Se questa è (era) la vita, mi chiedo se sia poi tanto peggio la morte. Ma soprattutto mi chiedo perché la loro morte mi sconvolga tanto, mentre della loro vita non mi è mai importato un granché. continua a leggerlo. (Gramellini 15 gennaio La Stampa)
L’articolo qui sopra di Gramellini è un buon testo che mette in luce molti aspetti psicologici della vicenda e talune contraddizioni di sistema.

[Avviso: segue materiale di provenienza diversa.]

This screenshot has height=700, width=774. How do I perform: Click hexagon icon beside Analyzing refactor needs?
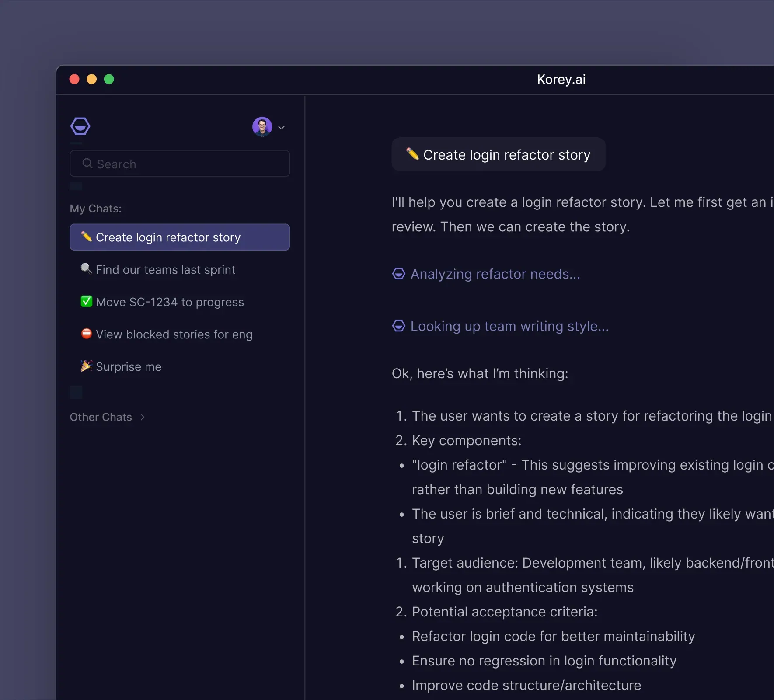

Ci sarebbero a mio avviso varie righe non scritte sulla questione che potrebbero fare terminare in modo più politico l’articolo, cioè evidenziare come l’assuefazione (psicologica) degli italiani “brava gente” all’altrui povertà e miseria e tragedia, salvo lo svegliarsi per lo shock collettivo quando succedono ecatombi dovute a cause imprevedibili, perchè nel momento in cui gli effetti comunque devastanti di tragedie collettive sono generati da cause di natura economica o bellica e quindi “normalizzate” torna il tepore dei sensi, le porte si chiudono difronte alla parola “ma qui hai un lavoro? hai una casa?” ed il buonismo verso il misero, il profugo viene sostituito da una indifferenza se non repulsione verso il clandestino.
cosa ne pensate?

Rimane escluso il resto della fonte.